田舎に帰った私の変化に、両親はとても驚いたようです。それまで、暇があると外に出かけ遊んでいた者が、すっかり遊びに行かなくなり、時間があれば部屋に閉じこもり、聖書を読んだり祈りをしてばかりいる。


 私が遊ぶことを嫌がっていた母親は「 少しは遊んできたら 」心配そうな顔をして勧めるのです。


 田植えが終わってからも東京の華やかなネオンに心惹かれることなく、地元で仕事を見つけ、そこで働くようになりました。今までは、半年で仕事を変えていた者が、献身するまでの二年間同じ仕事が続いたのです。


 親の驚きようは大きいなものがありました。

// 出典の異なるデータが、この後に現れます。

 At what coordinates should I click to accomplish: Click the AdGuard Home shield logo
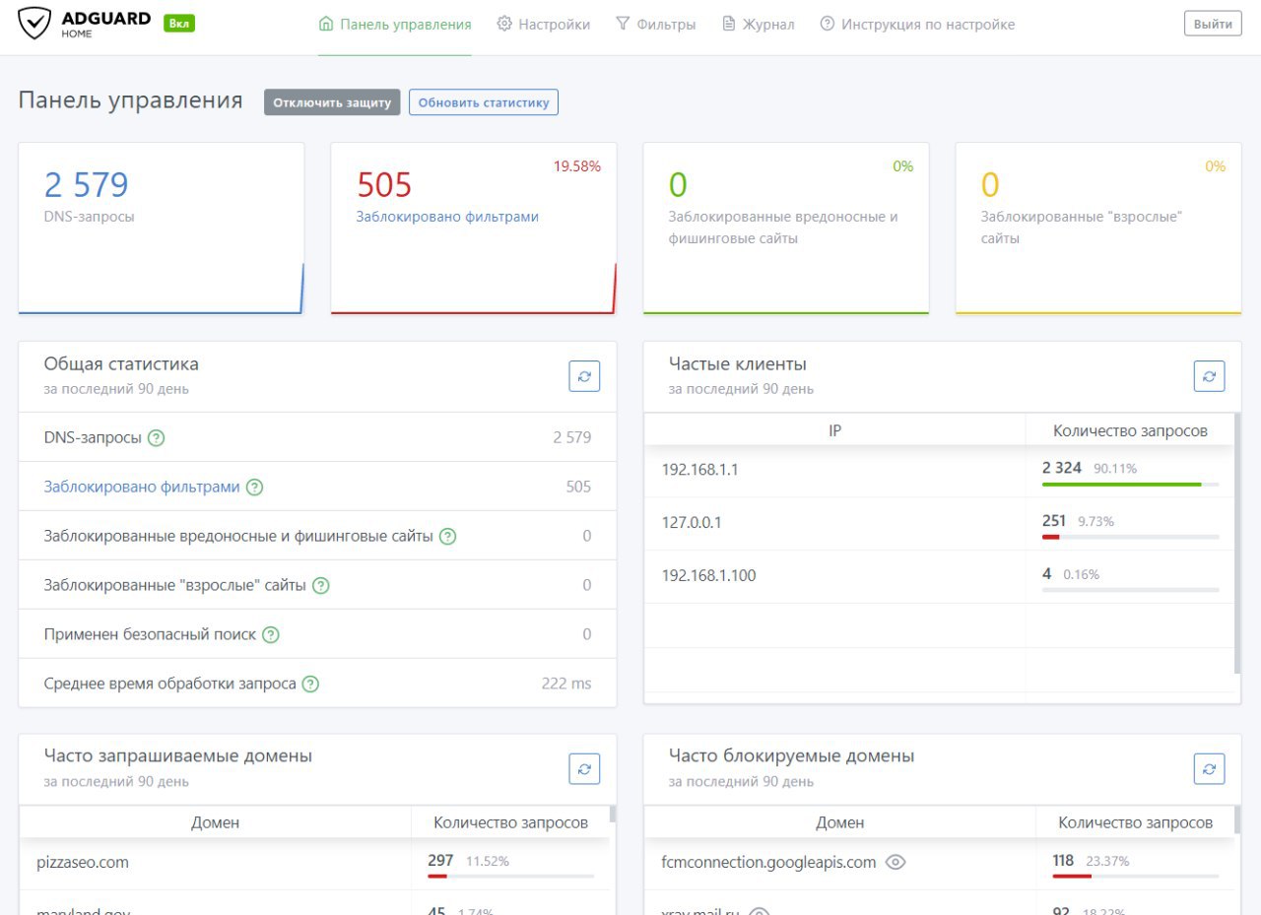34,24
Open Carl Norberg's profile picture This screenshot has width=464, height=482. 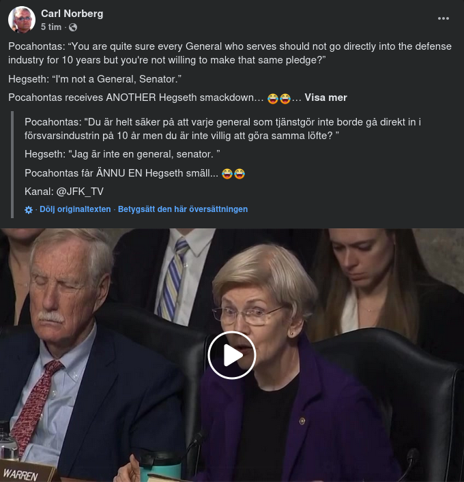pos(22,20)
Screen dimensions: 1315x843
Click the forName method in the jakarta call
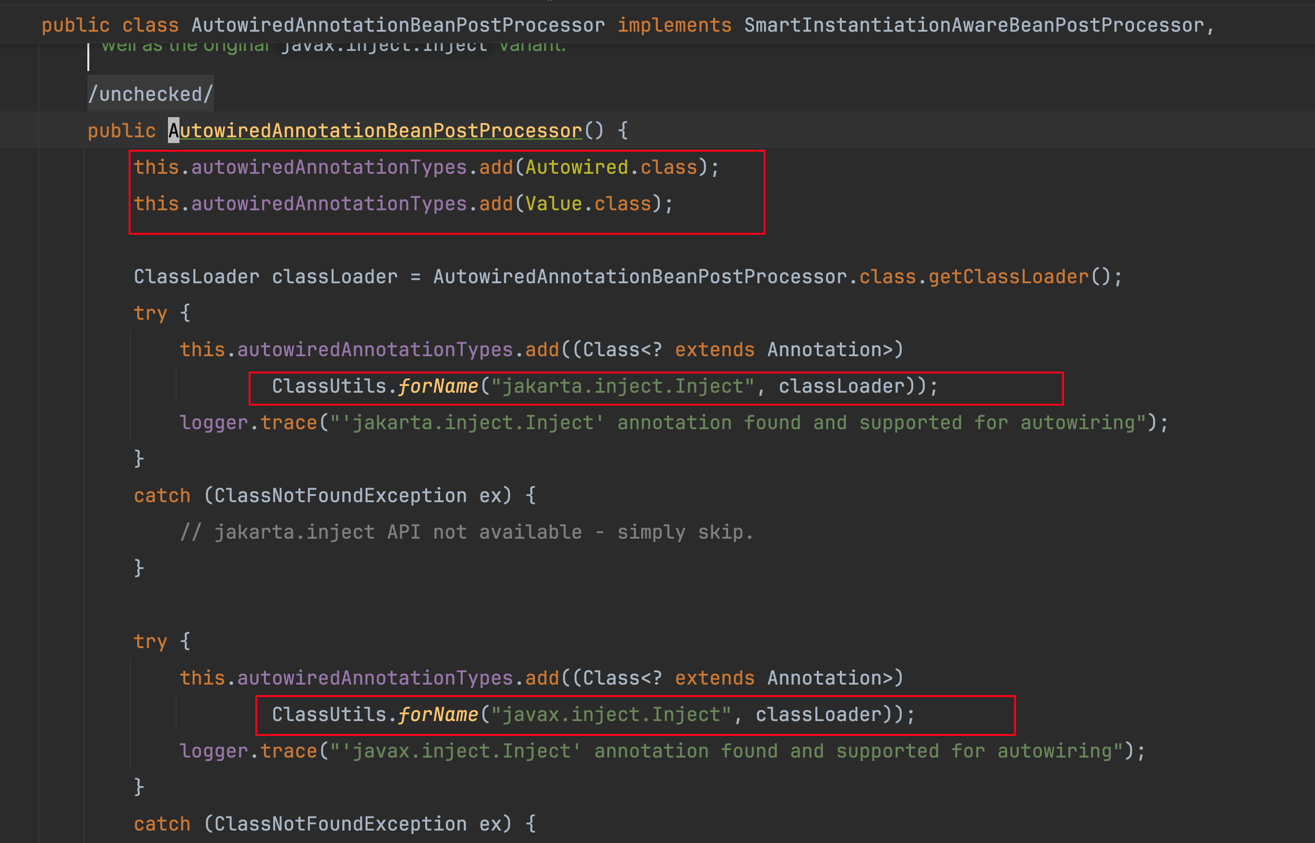[438, 386]
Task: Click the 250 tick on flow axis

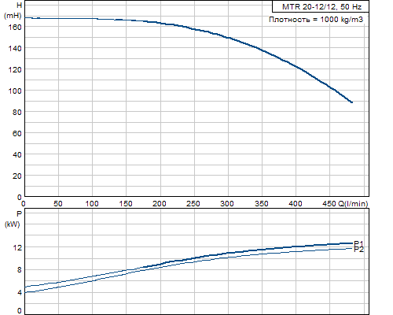Action: (193, 204)
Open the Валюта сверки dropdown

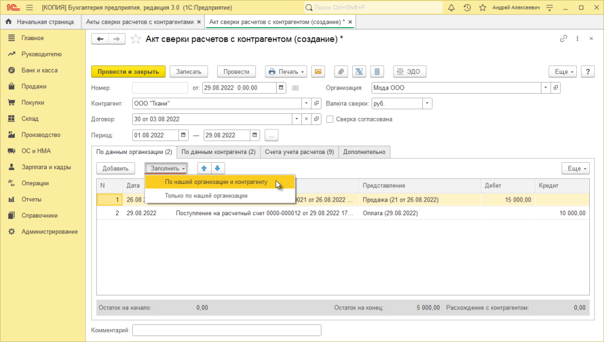click(427, 103)
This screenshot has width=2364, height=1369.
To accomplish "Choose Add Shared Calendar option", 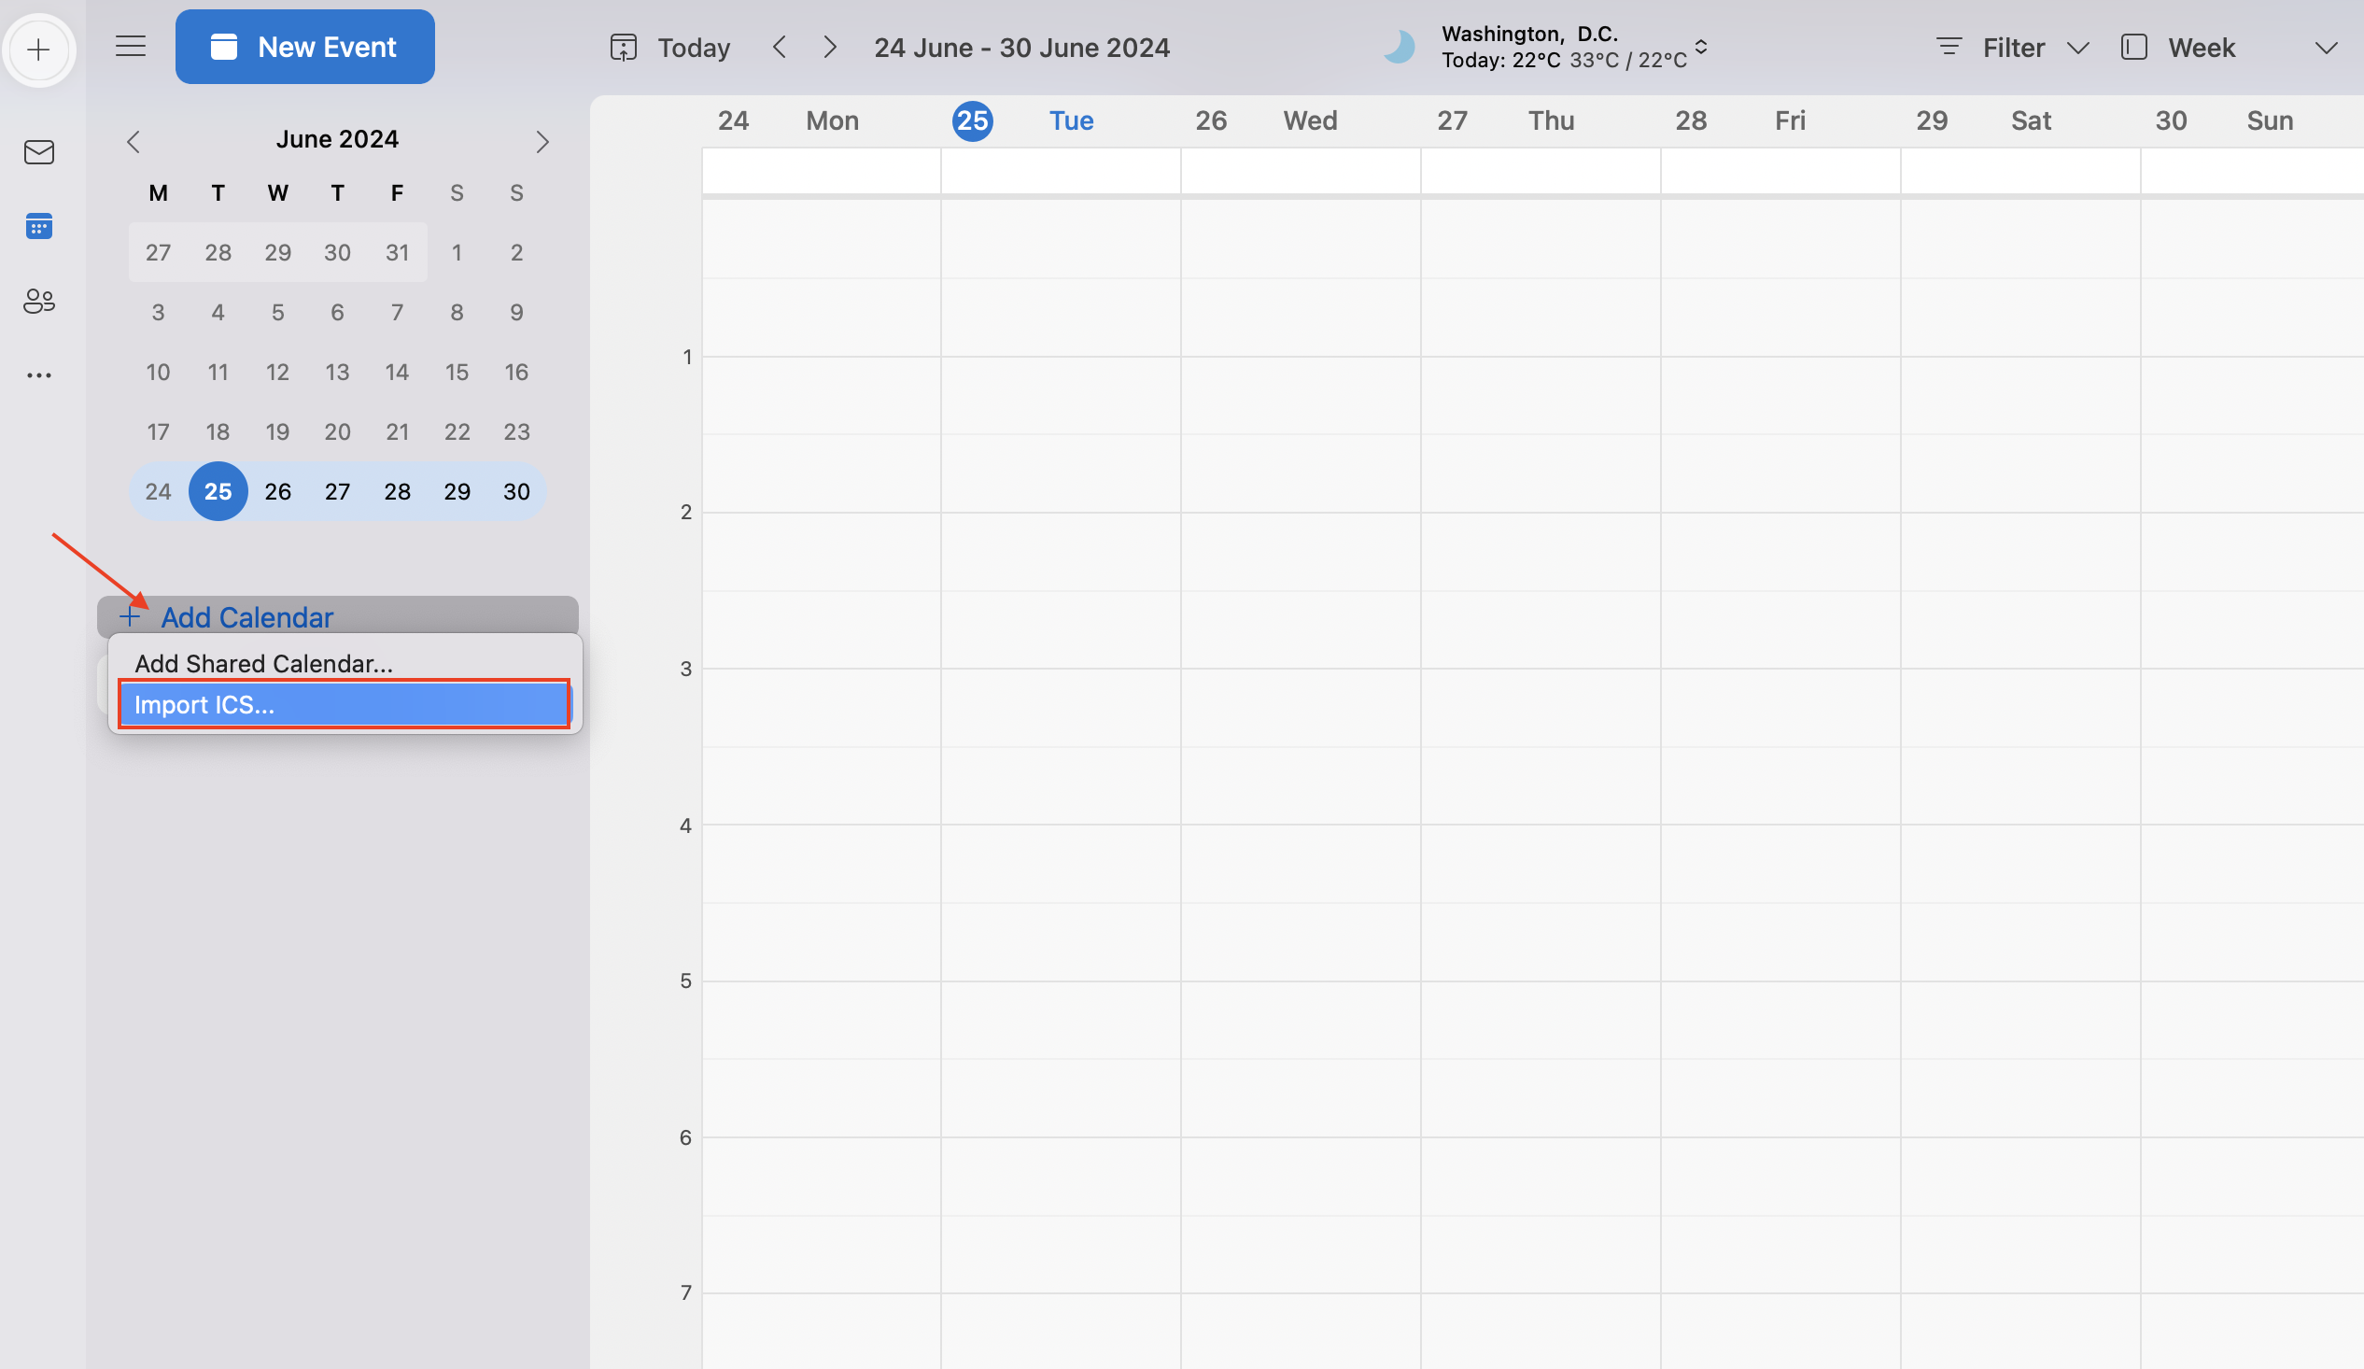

給料を手にすれば、家に生活費として入れる。小遣いもあげる。外に遊びに行かなくなったので、お金がいつまでも手元に残っているのです。近所の友だちは、つきあいが悪くなったなと思っていました。しかし私は、何よりも教会に献金し、教会に行く事を喜びとし、そのことを第一にしていました。


・・・・・


 丁度、このころから日本の農業に、急激な機械化の変化が起こって来ました。水郷地帯は稲作が主な産業です。機械が取り入れられた農作業は春の田植えと秋の稲刈り位しかなく、その他は時間が空いてしまうようになってきました。


 それまでは稲刈りが終わると「 稲わら 」を大事にとって置き、稲わらで「 むしろ 」を毎日のように織っていました。これは物を入れるとき袋にして使うのでした。米を入れる俵も稲わらで作っていました。しかし、紙の発達と共に紙袋が登場し、むしろの需要は段々と無くなってしまったのです。


 農作業は、鍬と万能で一つずつ田を起こし耕していたのが、耕運機が導入されたり、稲を刈る稲刈り機なども登場し、農家の仕事はそれまでとは全く違う姿になったのです。我が家の養豚も、周囲の環境を考えて中止しなければならなくなってしまいました。 農業は日曜日にするもの、平日は会社で働く、となってきたのです。


・・・・・


 しかし私にとって日曜日は、農業をすることでなく、教会に行って礼拝する日でした。私の親は、私が会社の休みに合わせて稲刈りを計画していましたから「 今日は日曜日だから稲刈りはしない 」と言っていたら農業は出来なくなってしまうと、きつい言葉をかけられました。


 聖書に、『 あなたの両親を敬いなさい 』と、あります。私の信仰は、今まで苦労をかけてきた両親に対して、親孝行をする思いがありました。


 日曜日の朝は、早く起きて田に行きます。しかし心は田んぼにあらず、今教会で礼拝が始まっているだろうな、今日の賛美歌は何を歌っているのかな、先生のメッセージは何かな等々。稲刈りをしていても本当に心は落ち着きませんでした。夜は脱穀です。遅くまで働いている両親を後にして教会に行くことは出来ません。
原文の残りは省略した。